英語塾で活用「受験前に空白期間作りたくない」
同市などで3教室をもつ「バディ・イングリッシュスクール」(高杉美咲代表)。市の休校要請に沿って、3月2―13日まで全ての教室を休講にしたが、受験を控えた中学3年生たちにリスニングの空白期間をつくりたくなかったことや、自宅で過ごす時間の「息抜き」にもなればと、一部の生徒に初めて「ズーム」でのオンラインレッスンを試すことにした。
11日は、高杉代表(42)と、同教室の外国人講師、中学3年生の女子2人の4人で授業。指定しておいた時間にタブレットやスマートフォンで「ズーム」を立ち上げて会話した。
このソフトは、ビデオ通話ができるだけでなく、「会議」に必要なさまざまな機能がついている。課題プリントを画面で共有しながらその場で添削したり、ペンツールで書き込んだ単語を表示したりしながら、楽しくレッスンが進んだという。
ピアノ教室「いつもと違うけど集中できた」
また、ピアノ教室「ムジカラ音楽教室」を開いている南麻紀さん(43、同市)は、今後、感染症や台風などで休講にせざるを得ない場合のことを考え、休校期間を活用してオンラインレッスンの体験を行った。
11日には、同県丹波篠山市の小学3年生の女児が体験。
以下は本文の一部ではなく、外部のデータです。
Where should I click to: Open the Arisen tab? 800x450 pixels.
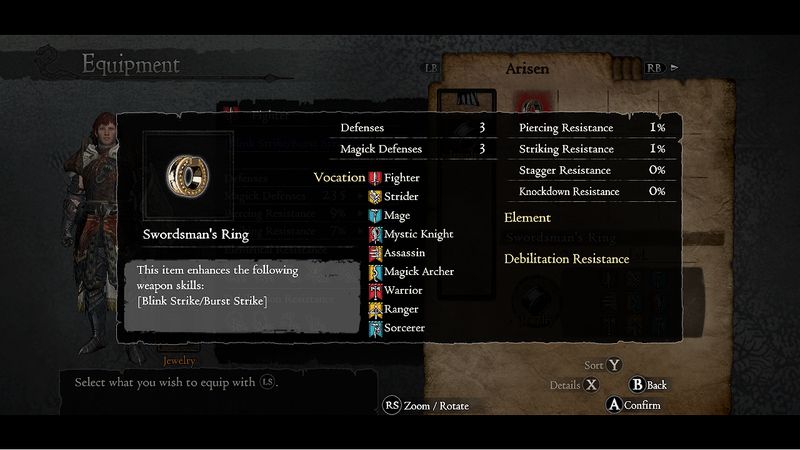coord(527,69)
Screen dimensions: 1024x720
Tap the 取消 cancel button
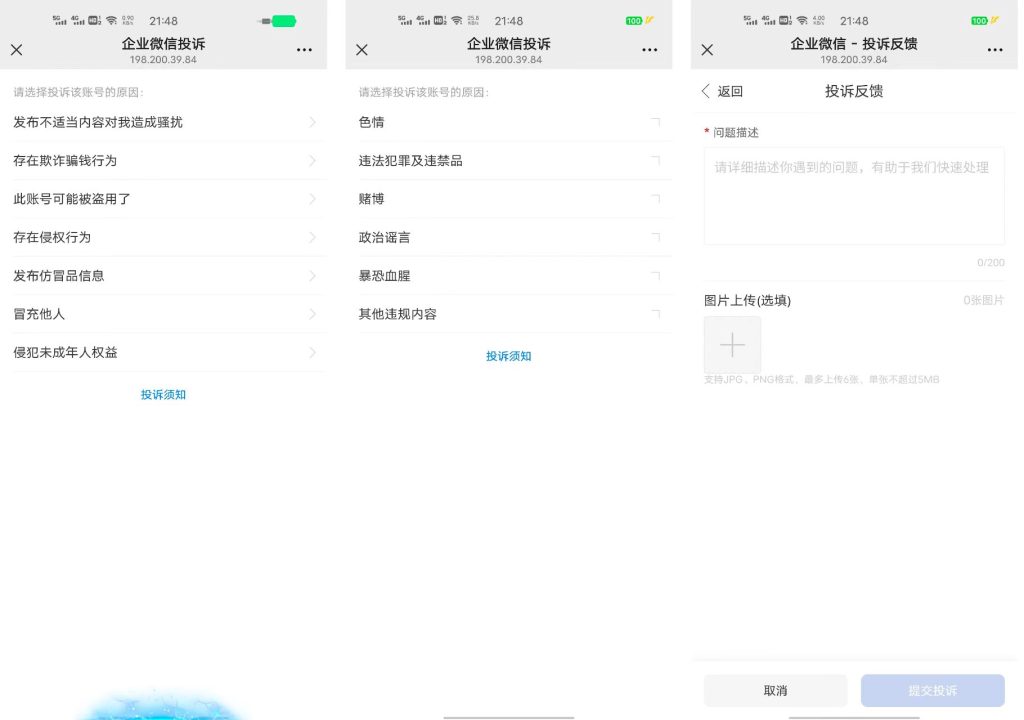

双方ともスマートフォンを使い、女児の演奏を聞いて南さんがアドバイスした。
「音を追求する分野なので、対面にはかなわないが、レッスンを休んでしまうよりオンラインでできた方がいい。これから使い方を工夫していきたい」と南さん。女児は「いつもとちょっと違ったけど、先生の話を集中して聞けた気がする」と話していた。
教諭有志も活用研究
また、情報教育を研究する教員有志のサークル「氷上情報教育研究会」はこのほど開いた月例会で、「ズーム」の活用を研究。同ソフトを使って、体育館で開かれる卒業式に出席できない在校生に、「教室のモニターで式の様子を見せてやれないか」などと活用策を話し合った。
休校中の児童が自宅で学習できるように、「ズーム」で教師が授業をする様子を見られるようにできないかといったアイデアも出し合った。
議論の中で、技術的には可能だが、それぞれの家庭にネット環境と端末が必要で、現段階では各家庭のネット環境の調査や、その調査をすることの是非の議論もできておらず、クリアすべき課題を共有した。